* Extracted data entries
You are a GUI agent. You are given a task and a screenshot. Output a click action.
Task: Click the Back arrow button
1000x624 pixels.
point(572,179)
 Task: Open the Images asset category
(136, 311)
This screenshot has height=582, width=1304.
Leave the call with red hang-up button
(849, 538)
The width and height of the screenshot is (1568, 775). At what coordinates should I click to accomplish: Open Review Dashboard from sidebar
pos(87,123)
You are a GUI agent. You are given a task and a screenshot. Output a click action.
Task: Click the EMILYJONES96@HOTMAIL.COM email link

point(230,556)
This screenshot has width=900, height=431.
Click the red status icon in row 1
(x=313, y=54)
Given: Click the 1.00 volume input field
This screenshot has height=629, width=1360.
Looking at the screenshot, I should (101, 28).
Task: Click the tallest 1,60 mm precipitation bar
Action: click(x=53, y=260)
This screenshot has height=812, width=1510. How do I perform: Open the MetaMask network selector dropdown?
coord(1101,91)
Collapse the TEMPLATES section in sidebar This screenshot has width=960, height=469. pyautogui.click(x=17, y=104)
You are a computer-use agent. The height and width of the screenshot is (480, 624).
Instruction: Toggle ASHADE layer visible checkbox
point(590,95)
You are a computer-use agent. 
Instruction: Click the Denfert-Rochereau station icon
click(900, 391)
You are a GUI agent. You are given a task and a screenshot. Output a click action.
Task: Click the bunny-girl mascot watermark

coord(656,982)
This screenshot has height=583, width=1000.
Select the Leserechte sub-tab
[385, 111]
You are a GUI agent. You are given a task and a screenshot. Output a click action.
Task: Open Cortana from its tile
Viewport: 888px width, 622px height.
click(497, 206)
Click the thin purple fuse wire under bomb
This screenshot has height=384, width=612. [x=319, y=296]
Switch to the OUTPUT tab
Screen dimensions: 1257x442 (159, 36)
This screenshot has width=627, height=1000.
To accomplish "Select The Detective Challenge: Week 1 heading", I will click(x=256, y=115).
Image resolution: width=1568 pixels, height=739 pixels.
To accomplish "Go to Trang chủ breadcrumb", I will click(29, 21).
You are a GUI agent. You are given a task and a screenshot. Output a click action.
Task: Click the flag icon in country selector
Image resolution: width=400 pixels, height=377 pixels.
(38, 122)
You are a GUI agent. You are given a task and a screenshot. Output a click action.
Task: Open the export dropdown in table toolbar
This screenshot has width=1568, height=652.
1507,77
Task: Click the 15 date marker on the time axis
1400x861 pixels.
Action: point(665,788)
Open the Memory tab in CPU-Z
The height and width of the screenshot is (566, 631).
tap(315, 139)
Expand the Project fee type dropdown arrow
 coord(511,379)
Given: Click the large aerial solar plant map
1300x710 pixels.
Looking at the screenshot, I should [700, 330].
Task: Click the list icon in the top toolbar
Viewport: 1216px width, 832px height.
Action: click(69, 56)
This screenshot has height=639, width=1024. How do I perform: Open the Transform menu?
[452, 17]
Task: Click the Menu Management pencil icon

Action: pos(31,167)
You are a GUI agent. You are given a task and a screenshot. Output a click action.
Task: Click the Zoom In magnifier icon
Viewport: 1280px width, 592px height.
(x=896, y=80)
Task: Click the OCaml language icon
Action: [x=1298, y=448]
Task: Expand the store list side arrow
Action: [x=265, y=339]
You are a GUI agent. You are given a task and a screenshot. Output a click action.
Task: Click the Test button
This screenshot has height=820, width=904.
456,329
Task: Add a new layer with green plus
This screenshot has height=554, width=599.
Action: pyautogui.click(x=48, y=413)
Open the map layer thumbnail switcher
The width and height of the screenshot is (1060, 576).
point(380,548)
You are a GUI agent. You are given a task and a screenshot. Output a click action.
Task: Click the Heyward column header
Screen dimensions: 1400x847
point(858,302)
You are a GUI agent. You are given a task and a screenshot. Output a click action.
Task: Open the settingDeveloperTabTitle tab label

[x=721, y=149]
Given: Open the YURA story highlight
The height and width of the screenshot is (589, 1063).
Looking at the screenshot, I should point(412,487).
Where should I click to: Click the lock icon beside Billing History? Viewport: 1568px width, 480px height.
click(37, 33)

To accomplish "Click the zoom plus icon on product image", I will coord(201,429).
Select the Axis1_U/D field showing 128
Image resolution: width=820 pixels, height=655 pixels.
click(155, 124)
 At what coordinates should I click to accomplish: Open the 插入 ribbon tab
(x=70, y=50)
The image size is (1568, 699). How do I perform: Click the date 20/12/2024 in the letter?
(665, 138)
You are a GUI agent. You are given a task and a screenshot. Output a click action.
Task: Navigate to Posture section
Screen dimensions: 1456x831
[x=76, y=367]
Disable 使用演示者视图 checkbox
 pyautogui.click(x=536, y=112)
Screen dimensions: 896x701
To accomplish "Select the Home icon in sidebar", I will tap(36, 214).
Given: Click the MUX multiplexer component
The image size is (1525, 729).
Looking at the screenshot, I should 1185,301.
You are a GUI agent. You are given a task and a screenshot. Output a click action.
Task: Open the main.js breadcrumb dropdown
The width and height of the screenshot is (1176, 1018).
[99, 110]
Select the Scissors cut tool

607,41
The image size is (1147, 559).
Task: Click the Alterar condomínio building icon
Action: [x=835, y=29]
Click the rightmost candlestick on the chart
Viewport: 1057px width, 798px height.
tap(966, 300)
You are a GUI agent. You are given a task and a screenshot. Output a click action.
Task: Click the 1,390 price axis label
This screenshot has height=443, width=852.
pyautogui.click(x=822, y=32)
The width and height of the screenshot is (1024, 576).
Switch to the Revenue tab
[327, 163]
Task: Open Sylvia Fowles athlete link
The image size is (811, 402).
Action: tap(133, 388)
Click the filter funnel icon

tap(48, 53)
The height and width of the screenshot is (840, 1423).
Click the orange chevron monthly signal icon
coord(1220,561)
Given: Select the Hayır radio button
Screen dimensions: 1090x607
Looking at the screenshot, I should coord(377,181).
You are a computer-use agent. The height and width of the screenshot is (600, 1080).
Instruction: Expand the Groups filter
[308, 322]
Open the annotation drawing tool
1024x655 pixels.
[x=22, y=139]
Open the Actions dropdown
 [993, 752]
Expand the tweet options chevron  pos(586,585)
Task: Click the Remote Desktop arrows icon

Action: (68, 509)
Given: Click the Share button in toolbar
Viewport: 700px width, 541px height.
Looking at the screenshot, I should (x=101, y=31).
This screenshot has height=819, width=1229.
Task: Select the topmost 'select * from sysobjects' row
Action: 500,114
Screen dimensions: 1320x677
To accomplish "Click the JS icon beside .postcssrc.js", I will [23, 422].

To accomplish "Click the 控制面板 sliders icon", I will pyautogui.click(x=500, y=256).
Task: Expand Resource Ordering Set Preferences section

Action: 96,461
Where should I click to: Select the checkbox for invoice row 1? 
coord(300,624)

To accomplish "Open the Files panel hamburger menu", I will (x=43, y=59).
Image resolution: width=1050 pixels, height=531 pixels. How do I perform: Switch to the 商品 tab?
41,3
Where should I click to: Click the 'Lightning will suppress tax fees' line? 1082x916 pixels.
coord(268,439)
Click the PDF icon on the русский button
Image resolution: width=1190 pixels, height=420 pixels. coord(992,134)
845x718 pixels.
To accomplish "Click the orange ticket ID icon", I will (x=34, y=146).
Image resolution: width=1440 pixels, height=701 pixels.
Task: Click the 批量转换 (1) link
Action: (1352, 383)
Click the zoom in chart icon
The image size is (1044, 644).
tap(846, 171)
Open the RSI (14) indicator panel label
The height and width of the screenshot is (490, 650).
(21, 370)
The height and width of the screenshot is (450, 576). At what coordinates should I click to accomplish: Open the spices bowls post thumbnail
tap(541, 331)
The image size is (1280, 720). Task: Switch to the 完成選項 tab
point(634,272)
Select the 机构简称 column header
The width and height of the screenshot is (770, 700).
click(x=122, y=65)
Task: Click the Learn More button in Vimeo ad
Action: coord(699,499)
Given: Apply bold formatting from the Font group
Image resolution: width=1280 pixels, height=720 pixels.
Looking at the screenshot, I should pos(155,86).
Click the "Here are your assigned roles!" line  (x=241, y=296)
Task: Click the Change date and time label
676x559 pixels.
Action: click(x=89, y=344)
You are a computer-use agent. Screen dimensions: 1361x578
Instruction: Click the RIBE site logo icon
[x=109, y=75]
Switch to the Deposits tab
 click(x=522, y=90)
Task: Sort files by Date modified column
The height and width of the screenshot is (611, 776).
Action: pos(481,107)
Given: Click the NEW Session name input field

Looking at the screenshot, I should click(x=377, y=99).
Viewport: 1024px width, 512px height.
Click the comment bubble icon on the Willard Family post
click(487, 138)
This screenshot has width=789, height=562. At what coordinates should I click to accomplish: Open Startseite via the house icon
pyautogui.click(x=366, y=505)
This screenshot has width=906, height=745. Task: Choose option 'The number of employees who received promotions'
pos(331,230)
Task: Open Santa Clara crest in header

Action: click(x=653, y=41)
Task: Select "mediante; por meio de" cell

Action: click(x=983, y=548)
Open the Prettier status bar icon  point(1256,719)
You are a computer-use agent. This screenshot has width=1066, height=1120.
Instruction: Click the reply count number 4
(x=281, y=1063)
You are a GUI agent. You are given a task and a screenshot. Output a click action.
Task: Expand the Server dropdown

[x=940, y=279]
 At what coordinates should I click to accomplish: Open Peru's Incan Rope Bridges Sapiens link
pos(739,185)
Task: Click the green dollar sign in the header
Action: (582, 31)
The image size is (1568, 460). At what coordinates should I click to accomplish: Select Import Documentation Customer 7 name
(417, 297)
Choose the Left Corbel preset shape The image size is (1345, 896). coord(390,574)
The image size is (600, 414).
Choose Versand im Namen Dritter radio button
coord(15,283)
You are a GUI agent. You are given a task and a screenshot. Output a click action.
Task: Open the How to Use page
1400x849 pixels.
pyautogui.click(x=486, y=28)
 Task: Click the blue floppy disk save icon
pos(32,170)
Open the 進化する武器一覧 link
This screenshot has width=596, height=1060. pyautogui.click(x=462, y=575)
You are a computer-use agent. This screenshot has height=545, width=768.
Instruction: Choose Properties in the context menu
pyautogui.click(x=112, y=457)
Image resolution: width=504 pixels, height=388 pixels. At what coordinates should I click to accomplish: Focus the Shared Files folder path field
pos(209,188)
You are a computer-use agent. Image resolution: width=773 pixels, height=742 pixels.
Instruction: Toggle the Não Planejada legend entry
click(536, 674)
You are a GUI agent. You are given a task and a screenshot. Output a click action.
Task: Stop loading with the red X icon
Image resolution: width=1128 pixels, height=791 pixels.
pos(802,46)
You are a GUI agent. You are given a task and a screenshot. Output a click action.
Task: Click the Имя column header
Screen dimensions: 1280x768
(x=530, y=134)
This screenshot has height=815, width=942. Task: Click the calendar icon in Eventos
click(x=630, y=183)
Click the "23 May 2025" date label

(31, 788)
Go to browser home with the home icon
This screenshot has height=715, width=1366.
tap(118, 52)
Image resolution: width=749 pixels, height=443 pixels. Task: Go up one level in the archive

* WORK REQUEST
Search the records for the string "computer" and return every line in which it occurs.

* EXPECTED OUTPUT
You are a computer-use agent. The height and width of the screenshot is (480, 624).
You are a computer-use agent. 
You are a computer-use agent. The height and width of the screenshot is (600, 1080).
You are a computer-use agent. Screen dimensions: 1361x578
You are a computer-use agent. This screenshot has width=1066, height=1120.
You are a computer-use agent. This screenshot has height=545, width=768.
You are a computer-use agent. Image resolution: width=773 pixels, height=742 pixels.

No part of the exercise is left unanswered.